# Solved: Tomcat settings problem



## P0rridge (Feb 15, 2010)

I have installed Tomcat into Ubuntu using Eclipse. I had it working, then uninstalled tomcat and re-installed in a different location. Now I can start Tomcat as a server from Eclipse but when I type http://localhost:8080/ into the web broswer I get

"HTTP Status 404 - /type Status report message / description The requested resource (/) is not available. Apache Tomcat/6.0.26"

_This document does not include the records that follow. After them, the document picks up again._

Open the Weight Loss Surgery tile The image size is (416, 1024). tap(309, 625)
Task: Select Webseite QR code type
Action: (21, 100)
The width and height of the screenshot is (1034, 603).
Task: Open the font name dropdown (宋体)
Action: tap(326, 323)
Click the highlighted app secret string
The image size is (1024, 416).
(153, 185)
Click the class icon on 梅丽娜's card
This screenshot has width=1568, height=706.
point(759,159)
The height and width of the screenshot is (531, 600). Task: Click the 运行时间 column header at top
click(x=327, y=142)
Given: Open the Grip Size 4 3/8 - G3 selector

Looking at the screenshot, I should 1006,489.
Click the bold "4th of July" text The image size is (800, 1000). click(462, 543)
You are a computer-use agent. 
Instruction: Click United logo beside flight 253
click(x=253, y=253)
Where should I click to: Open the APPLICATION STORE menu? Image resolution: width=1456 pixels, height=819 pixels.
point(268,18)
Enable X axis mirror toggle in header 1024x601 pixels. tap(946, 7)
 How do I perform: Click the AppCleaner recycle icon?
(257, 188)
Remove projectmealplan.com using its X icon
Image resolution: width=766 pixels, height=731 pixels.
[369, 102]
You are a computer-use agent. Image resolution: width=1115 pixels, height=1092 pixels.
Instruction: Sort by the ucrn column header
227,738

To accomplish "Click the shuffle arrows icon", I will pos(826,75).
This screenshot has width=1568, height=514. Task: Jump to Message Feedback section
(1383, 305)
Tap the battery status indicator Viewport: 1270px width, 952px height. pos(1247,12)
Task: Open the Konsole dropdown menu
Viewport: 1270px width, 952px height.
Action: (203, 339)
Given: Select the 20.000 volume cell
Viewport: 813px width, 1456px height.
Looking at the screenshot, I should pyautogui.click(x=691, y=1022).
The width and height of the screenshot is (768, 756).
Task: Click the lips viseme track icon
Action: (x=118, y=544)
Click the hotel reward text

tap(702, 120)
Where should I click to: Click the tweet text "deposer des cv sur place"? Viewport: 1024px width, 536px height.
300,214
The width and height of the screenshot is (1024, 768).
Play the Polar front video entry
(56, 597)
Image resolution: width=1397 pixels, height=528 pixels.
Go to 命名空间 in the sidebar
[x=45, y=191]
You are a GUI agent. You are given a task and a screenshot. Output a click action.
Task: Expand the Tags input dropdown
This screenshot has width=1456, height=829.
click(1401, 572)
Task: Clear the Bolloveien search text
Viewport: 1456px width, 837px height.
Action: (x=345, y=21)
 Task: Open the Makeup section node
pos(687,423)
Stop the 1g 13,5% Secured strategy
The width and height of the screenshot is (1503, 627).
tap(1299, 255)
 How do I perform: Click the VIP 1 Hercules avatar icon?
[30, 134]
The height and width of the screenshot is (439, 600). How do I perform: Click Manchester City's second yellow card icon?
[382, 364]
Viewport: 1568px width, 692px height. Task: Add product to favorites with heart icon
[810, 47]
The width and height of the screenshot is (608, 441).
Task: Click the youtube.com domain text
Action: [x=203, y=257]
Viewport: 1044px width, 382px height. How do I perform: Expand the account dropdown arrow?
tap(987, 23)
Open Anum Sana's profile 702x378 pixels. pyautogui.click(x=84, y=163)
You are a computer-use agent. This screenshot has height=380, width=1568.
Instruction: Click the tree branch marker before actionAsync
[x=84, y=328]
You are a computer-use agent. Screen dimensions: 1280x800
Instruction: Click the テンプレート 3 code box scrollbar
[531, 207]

It looks like Tomcat is running but the default location it is looking for is incorrect

What I was getting was the page that says "If you're seeing this page via a web browser, it means you've setup Tomcat successfully. Congratulations!" and it says "It can be found on the local filesystem at: 
$CATALINA_HOME/webapps/ROOT/index.html"

So $CATALINA_HOME is set up incorrectly? How do test to see what $CATALINA_HOME is set to?

Thanks


----------



## P0rridge (Feb 15, 2010)

Found the problem - if you have same then check Eclipse attributes for the Server. One section is "server locations" - it seems to default to using the Elipse Workspace location as the location for catalina.base and deploy path. Change to "use Tomcat installation" i.e. where tomcat actually is. Hope this saves you some of the hours I lost.


----------